# [Assignment]
Please answer from the text on Dominick Dunne: for how many years did he write regularly for Vanity Fair?

# [Text shown]
------
Dominick Dunne, who chronicled the rich and famous and their crimes in best-selling novels, magazines and TV shows, died yesterday in Manhattan. He was 83.

His death was announced on the Web site of Vanity Fair, where for 25 years he wrote regularly about high society and high-profile murders, including the slaying of his daughter and the O.J. Simpson trial.

“Nick was equal parts Walter Winchell, Louella Parsons and Yosemite Sam. He had equal standings in the worlds of society, crime, and journalism, and he fit in well in all three,” Vanity Fair editor Graydon Carter said.

Dunne was struggling to transition from a career as a Hollywood movie executive to a writer and novelist when his daughter, Dominique, was killed in 1982 by her ex-boyfriend.

The case got him intensely interested in the justice system.

“He strangled my daughter for five minutes, and he got two and a half years,” Dunne once told the Los Angeles Daily News. “I felt such rage, such absolute rage like I’ve never felt.”

Among Dunne’s Vanity Fair subjects were the 1992 trial at which William Kennedy Smith, a nephew of Sen. Ted Kennedy, was acquitted of rape, and the trials of Lyle and Erik Menendez, two Beverly Hills brothers convicted in the 1989 shotgun murders of their parents.

During his coverage of the nine-month O.J. Simpson trial in 1995, Dunne discussed the case as a TV talking head.

“O.J. made me a star,” he said.

Carter said: “Anyone who remembers the sight of O.J. Simpson trying on the famous glove probably remembers a bespectacled Dunne, resplendent in his trademark Turnbull & Asser monogrammed shirt, on the court bench behind him.”

His novels had factual plotlines, but were peopled by fictional characters.

“People Like Us” was the tale of 1980s Wall Street excesses that included a character who shot dead a man who murdered his daughter.

“Another City, Not My Own,” was an account of the O.J. case by a fictional narrator, and “A Season in Purgatory” was about the William Kennedy Smith trial and the murder of Martha Moxley by Kennedy relative Michael Skakel.

His monthly Vanity Fair column included profiles of many famous personalities, including Imelda Marcos, Robert Mapplethorpe, Elizabeth Taylor, Claus von Bulow, Adnan Khashoggi, Warren Beatty and Annette Bening.

A decorated World War II vet, Dunne had battled bladder cancer for years.

Dunne and Ellen Griffin Dunne were married in 1954 and divorced in 1972, but Dunne said they remained close. She died in 1997. He is survived by two sons, Alexander, a teacher and writer, and Griffin, an actor.
------
# [Stored data]
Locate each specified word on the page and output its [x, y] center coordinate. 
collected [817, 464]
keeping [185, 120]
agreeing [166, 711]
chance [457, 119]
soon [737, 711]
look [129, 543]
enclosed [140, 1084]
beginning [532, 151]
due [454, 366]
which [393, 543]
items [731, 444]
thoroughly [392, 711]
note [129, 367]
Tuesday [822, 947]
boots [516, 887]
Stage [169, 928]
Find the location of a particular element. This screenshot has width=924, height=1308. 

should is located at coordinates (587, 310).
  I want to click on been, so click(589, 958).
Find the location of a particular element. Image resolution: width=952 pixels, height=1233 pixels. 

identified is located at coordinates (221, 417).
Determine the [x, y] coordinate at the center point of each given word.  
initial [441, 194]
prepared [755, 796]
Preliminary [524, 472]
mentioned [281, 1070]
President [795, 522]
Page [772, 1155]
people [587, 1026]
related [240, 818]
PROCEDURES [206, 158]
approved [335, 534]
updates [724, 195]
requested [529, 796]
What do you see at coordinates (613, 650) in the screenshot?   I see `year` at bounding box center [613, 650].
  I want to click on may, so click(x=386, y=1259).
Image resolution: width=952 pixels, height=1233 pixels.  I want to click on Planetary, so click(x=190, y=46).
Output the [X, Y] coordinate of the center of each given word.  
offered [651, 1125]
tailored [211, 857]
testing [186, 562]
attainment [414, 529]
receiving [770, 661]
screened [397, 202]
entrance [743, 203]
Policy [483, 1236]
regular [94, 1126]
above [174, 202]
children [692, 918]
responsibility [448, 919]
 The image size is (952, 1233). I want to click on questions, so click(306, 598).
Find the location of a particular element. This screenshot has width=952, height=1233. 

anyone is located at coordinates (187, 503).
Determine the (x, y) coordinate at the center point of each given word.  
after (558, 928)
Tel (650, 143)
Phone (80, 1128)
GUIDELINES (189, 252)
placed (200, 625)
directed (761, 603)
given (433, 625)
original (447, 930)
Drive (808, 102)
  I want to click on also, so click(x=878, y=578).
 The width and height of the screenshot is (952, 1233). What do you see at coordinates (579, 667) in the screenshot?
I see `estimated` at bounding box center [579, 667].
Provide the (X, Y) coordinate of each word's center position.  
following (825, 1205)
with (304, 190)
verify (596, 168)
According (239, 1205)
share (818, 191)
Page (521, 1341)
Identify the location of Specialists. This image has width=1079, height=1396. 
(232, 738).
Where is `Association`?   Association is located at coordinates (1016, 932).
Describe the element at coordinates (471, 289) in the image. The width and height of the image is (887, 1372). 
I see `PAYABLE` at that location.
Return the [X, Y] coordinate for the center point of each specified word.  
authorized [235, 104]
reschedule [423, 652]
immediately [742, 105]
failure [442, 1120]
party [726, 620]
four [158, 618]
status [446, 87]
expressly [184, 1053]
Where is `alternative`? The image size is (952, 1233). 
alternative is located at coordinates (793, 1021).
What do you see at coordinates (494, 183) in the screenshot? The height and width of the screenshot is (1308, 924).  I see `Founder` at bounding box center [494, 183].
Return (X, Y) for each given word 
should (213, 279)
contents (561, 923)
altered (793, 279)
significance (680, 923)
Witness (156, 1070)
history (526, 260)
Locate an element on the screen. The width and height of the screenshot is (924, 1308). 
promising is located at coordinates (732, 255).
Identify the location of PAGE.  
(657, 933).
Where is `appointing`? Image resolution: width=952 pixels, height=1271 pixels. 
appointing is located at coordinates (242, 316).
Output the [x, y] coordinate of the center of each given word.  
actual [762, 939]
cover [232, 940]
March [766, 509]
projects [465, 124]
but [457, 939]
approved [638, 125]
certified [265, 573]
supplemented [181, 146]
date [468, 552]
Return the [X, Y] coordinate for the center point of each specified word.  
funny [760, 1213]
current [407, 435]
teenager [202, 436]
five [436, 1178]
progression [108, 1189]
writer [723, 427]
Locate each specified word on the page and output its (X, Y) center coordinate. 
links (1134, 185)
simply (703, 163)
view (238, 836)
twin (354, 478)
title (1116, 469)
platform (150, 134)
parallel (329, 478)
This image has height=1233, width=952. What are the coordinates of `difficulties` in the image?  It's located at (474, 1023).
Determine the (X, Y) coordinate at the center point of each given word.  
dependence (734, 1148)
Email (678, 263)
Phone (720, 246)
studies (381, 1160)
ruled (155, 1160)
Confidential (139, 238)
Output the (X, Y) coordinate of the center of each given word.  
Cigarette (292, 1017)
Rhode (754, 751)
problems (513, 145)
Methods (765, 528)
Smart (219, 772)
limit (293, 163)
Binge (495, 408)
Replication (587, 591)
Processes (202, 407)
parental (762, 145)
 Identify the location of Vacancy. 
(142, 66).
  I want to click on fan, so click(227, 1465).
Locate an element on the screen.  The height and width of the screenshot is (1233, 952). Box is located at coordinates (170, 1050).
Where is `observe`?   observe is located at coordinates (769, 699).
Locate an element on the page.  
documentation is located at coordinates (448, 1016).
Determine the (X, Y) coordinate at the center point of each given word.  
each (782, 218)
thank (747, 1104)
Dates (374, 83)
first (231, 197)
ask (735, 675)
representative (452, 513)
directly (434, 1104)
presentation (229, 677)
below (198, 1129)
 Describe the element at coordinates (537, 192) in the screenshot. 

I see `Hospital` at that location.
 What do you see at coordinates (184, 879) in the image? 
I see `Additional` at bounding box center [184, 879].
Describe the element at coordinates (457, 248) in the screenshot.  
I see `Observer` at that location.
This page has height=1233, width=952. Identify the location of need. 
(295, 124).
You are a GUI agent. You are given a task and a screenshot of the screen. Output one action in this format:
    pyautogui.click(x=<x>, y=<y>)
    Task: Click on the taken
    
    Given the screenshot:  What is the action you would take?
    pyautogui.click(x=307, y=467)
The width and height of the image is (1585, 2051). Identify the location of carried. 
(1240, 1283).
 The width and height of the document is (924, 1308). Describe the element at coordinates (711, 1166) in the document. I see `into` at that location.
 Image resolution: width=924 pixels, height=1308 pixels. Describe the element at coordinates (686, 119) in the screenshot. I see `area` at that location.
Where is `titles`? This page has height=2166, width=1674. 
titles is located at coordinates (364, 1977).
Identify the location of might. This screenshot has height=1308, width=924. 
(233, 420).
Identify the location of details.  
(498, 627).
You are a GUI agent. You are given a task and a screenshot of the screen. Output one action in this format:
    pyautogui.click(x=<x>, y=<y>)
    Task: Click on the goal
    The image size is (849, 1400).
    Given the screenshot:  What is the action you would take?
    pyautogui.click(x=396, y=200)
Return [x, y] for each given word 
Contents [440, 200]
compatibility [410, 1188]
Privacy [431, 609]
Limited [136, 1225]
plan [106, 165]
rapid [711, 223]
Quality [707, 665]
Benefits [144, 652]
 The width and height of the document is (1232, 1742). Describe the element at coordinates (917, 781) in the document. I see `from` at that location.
------
# [Your response]
25 years.